Specifications, stated so the figures above can be reproduced rather than taken on trust. Cointegration is Engle–Granger with the target regressed on the funds rate — the test is not symmetric, and reversing the arguments changes the mortgage p-value from 0.224 to 0.070. Residual AR(1) is the lag-1 autocorrelation of the residual series (0.9664), consistent with the 1 − DW/2 approximation. Regime subsamples are bounded by the Chow break dates, not by calendar years: pre-GFC is Jan 2000 – Nov 2008, the zero-lower-bound era is Dec 2008 – Nov 2015, and the tightening cycle is Jan 2022 – Dec 2024. Out-of-sample validation uses a 120-month burn-in and then expands one month at a time — train on everything strictly before t, predict t, never shuffle — giving 180 chronological predictions. Directional accuracy compares the sign of the change in the model’s prediction against the sign of the change in the realised rate, on the same 180 predictions.

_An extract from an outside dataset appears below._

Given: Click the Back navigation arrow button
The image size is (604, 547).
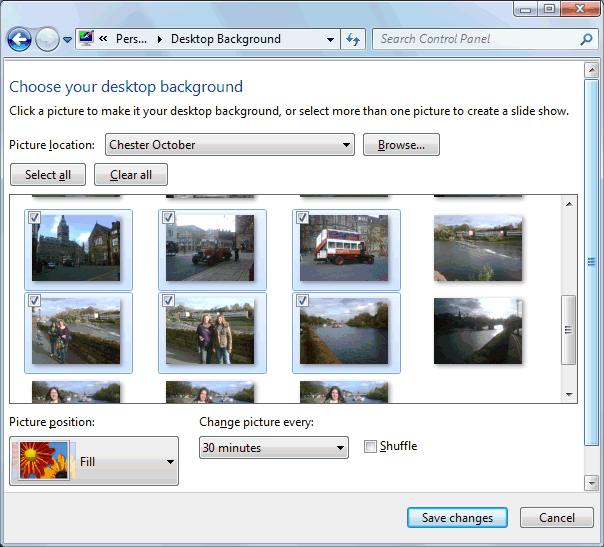Looking at the screenshot, I should click(19, 39).

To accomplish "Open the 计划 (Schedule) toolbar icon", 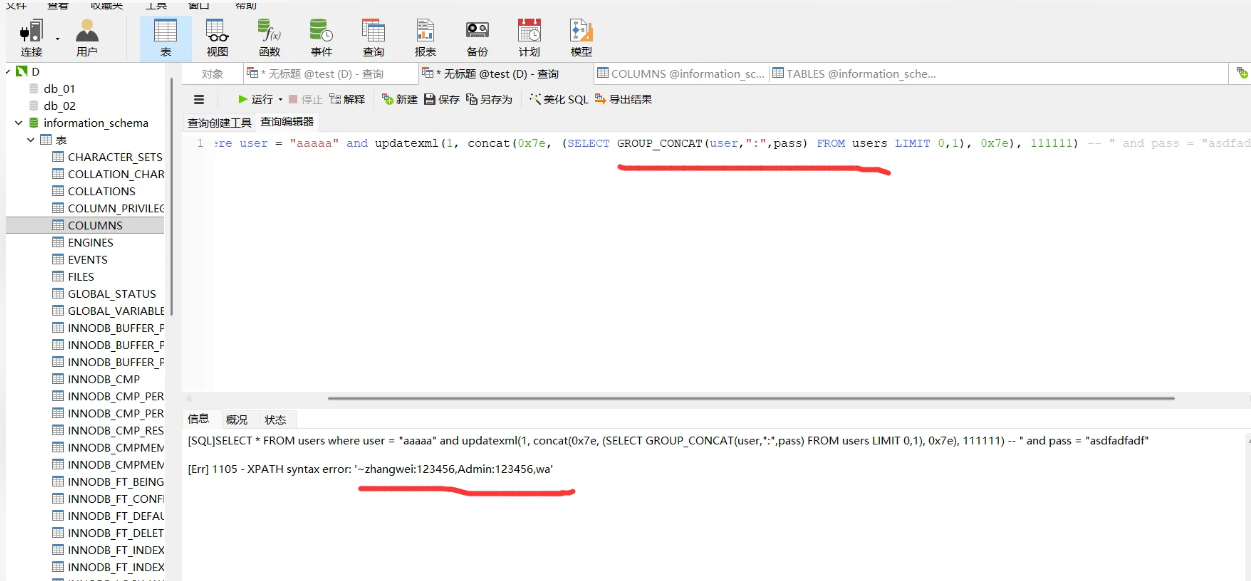I will [529, 37].
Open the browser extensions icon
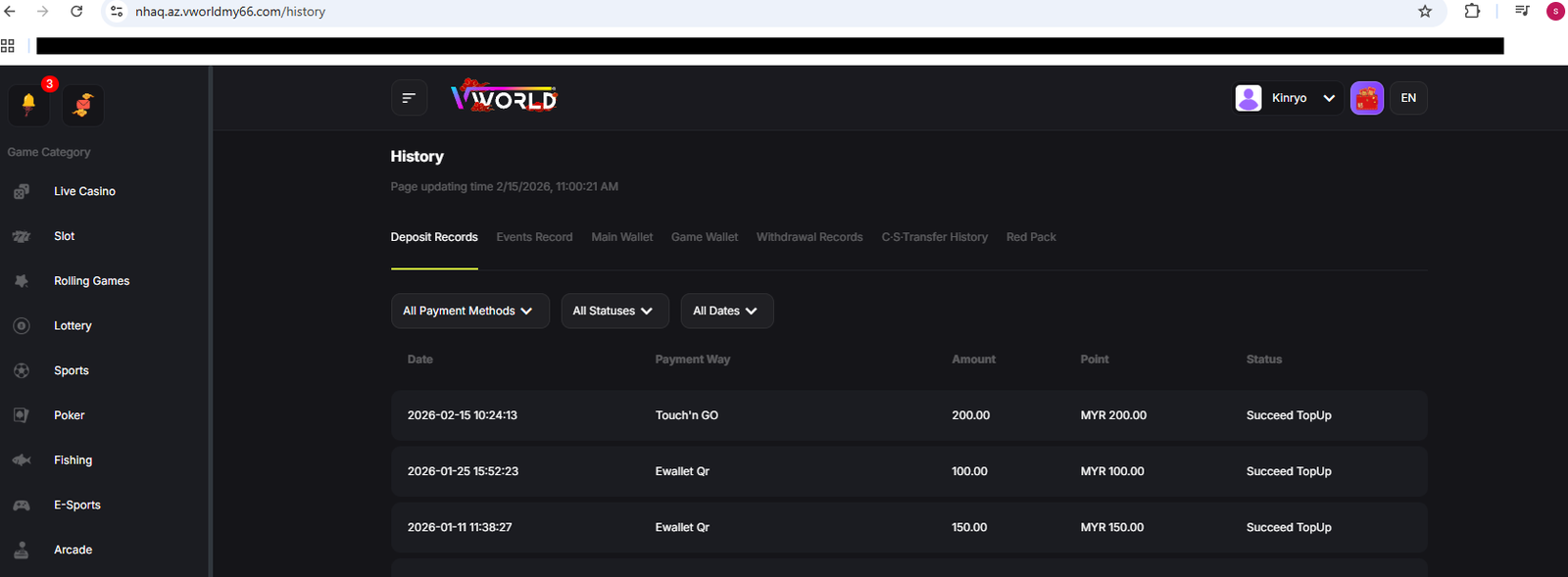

Reproducibility. Every series is public and free from FRED — no paid data, no API key. Both workbooks are downloadable:

Sources

  • Board of Governors of the Federal Reserve System. Federal Funds Effective Rate [FEDFUNDS]. FRED, Federal Reserve Bank of St. Louis. https://fred.stlouisfed.org/series/FEDFUNDS
  • Freddie Mac. 30-Year Fixed Rate Mortgage Average in the United States [MORTGAGE30US]. FRED. https://fred.stlouisfed.org/series/MORTGAGE30US
  • Board of Governors. Market Yield on U.S. Treasury Securities at 2-Year Constant Maturity [GS2]. FRED. https://fred.stlouisfed.org/series/GS2
  • Board of Governors. Market Yield on U.S. Treasury Securities at 10-Year Constant Maturity [GS10]. FRED. https://fred.stlouisfed.org/series/GS10
  • Bernanke, Ben S., and Alan S. Blinder. “The Federal Funds Rate and the Channels of Monetary Transmission.” American Economic Review, vol. 82, no. 4, 1992, pp. 901–921.
  • Granger, C.W.J., and P. Newbold. “Spurious Regressions in Econometrics.” Journal of Econometrics, vol. 2, no. 2, 1974, pp. 111–120.
  • Engle, Robert F., and C.W.J. Granger. “Co-Integration and Error Correction: Representation, Estimation, and Testing.” Econometrica, vol. 55, no. 2, 1987, pp. 251–276.
  • Newey, Whitney K., and Kenneth D. West. “A Simple, Positive Semi-Definite, Heteroskedasticity and Autocorrelation Consistent Covariance Matrix.” Econometrica, vol. 55, no. 3, 1987, pp. 703–708.

This note revises an earlier version of my own analysis — a university econometrics assignment from March 2026 — which reported the levels regression without stationarity or autocorrelation diagnostics and concluded that changes in the funds rate “reliably translate” into mortgage costs. The data does not support that conclusion, and this note supersedes it. The assignment contained the baseline regression only; the diagnostics, the cointegration testing and the Treasury comparisons are new work.

Ken Capital is an independent investment-research portfolio. This note is personal research and not investment advice. Estimation sample ends December 2024; no current-market values are stated.